Exercise instructions: Could you return the listing below exactly, with every line intact?

Data provided:

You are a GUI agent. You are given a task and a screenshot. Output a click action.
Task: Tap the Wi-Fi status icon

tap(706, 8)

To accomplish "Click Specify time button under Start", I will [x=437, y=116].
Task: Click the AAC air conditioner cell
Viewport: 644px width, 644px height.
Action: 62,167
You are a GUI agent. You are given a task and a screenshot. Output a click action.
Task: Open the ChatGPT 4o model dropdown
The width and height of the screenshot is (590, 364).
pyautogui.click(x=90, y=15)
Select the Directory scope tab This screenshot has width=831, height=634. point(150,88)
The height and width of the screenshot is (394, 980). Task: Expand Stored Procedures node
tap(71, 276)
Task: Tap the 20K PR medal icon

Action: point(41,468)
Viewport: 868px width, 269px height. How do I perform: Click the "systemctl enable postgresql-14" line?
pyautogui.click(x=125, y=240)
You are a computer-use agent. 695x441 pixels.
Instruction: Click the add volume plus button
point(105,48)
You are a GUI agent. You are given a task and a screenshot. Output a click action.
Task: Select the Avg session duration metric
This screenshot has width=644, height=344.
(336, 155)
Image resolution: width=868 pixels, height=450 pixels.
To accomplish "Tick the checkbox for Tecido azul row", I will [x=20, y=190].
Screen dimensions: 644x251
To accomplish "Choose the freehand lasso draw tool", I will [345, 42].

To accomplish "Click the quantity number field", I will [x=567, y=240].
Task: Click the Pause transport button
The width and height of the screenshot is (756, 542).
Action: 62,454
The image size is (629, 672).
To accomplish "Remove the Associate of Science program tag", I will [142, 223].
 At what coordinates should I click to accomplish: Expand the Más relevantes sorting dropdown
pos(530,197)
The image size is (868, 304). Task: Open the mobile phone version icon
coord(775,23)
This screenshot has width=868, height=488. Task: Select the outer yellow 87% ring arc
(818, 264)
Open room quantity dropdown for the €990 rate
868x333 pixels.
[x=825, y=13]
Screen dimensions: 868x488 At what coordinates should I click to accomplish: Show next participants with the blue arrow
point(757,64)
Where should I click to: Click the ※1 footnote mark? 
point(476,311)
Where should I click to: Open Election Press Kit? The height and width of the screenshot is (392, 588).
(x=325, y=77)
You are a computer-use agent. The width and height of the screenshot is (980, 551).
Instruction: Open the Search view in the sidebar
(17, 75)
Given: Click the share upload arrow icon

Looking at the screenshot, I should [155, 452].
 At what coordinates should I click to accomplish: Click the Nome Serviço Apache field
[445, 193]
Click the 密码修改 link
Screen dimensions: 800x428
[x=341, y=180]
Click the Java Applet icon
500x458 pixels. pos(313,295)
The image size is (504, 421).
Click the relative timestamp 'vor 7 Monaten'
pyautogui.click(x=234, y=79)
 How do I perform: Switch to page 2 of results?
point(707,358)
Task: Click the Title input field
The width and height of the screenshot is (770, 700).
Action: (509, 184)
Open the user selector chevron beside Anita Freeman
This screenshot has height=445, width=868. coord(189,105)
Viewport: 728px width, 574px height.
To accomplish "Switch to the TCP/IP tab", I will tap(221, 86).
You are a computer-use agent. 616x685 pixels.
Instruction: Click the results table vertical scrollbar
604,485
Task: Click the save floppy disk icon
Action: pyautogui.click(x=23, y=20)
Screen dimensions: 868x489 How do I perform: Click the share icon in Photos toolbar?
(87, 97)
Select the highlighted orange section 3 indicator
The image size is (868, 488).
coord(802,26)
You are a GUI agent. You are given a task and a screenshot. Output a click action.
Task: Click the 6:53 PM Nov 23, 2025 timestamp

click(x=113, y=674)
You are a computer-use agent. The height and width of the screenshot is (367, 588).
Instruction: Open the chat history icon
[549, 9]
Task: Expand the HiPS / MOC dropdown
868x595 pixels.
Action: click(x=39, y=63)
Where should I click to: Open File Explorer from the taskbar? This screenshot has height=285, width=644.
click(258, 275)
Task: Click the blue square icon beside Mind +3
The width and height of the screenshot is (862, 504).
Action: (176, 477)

Output for this exercise:
You are a GUI agent. You are given a task and a screenshot. Output a click action.
Task: Tap the Wi-Fi status icon

tap(706, 8)

To accomplish "Click Specify time button under Start", I will [x=437, y=116].
Task: Click the AAC air conditioner cell
Viewport: 644px width, 644px height.
Action: 62,167
You are a GUI agent. You are given a task and a screenshot. Output a click action.
Task: Open the ChatGPT 4o model dropdown
The width and height of the screenshot is (590, 364).
pyautogui.click(x=90, y=15)
Select the Directory scope tab This screenshot has width=831, height=634. point(150,88)
The height and width of the screenshot is (394, 980). Task: Expand Stored Procedures node
tap(71, 276)
Task: Tap the 20K PR medal icon

Action: point(41,468)
Viewport: 868px width, 269px height. How do I perform: Click the "systemctl enable postgresql-14" line?
pyautogui.click(x=125, y=240)
You are a computer-use agent. 695x441 pixels.
Instruction: Click the add volume plus button
point(105,48)
You are a GUI agent. You are given a task and a screenshot. Output a click action.
Task: Select the Avg session duration metric
This screenshot has width=644, height=344.
(336, 155)
Image resolution: width=868 pixels, height=450 pixels.
To accomplish "Tick the checkbox for Tecido azul row", I will [x=20, y=190].
Screen dimensions: 644x251
To accomplish "Choose the freehand lasso draw tool", I will [345, 42].

To accomplish "Click the quantity number field", I will [x=567, y=240].
Task: Click the Pause transport button
The width and height of the screenshot is (756, 542).
Action: 62,454
The image size is (629, 672).
To accomplish "Remove the Associate of Science program tag", I will [142, 223].
 At what coordinates should I click to accomplish: Expand the Más relevantes sorting dropdown
pos(530,197)
The image size is (868, 304). Task: Open the mobile phone version icon
coord(775,23)
This screenshot has width=868, height=488. Task: Select the outer yellow 87% ring arc
(818, 264)
Open room quantity dropdown for the €990 rate
868x333 pixels.
[x=825, y=13]
Screen dimensions: 868x488 At what coordinates should I click to accomplish: Show next participants with the blue arrow
point(757,64)
Where should I click to: Click the ※1 footnote mark? 
point(476,311)
Where should I click to: Open Election Press Kit? The height and width of the screenshot is (392, 588).
(x=325, y=77)
You are a computer-use agent. The width and height of the screenshot is (980, 551).
Instruction: Open the Search view in the sidebar
(17, 75)
Given: Click the share upload arrow icon

Looking at the screenshot, I should [155, 452].
 At what coordinates should I click to accomplish: Click the Nome Serviço Apache field
[445, 193]
Click the 密码修改 link
Screen dimensions: 800x428
[x=341, y=180]
Click the Java Applet icon
500x458 pixels. pos(313,295)
The image size is (504, 421).
Click the relative timestamp 'vor 7 Monaten'
pyautogui.click(x=234, y=79)
 How do I perform: Switch to page 2 of results?
point(707,358)
Task: Click the Title input field
The width and height of the screenshot is (770, 700).
Action: (509, 184)
Open the user selector chevron beside Anita Freeman
This screenshot has height=445, width=868. coord(189,105)
Viewport: 728px width, 574px height.
To accomplish "Switch to the TCP/IP tab", I will tap(221, 86).
You are a computer-use agent. 616x685 pixels.
Instruction: Click the results table vertical scrollbar
604,485
Task: Click the save floppy disk icon
Action: pyautogui.click(x=23, y=20)
Screen dimensions: 868x489 How do I perform: Click the share icon in Photos toolbar?
(87, 97)
Select the highlighted orange section 3 indicator
The image size is (868, 488).
coord(802,26)
You are a GUI agent. You are given a task and a screenshot. Output a click action.
Task: Click the 6:53 PM Nov 23, 2025 timestamp

click(x=113, y=674)
You are a computer-use agent. The height and width of the screenshot is (367, 588).
Instruction: Open the chat history icon
[549, 9]
Task: Expand the HiPS / MOC dropdown
868x595 pixels.
Action: click(x=39, y=63)
Where should I click to: Open File Explorer from the taskbar? This screenshot has height=285, width=644.
click(258, 275)
Task: Click the blue square icon beside Mind +3
The width and height of the screenshot is (862, 504).
Action: (176, 477)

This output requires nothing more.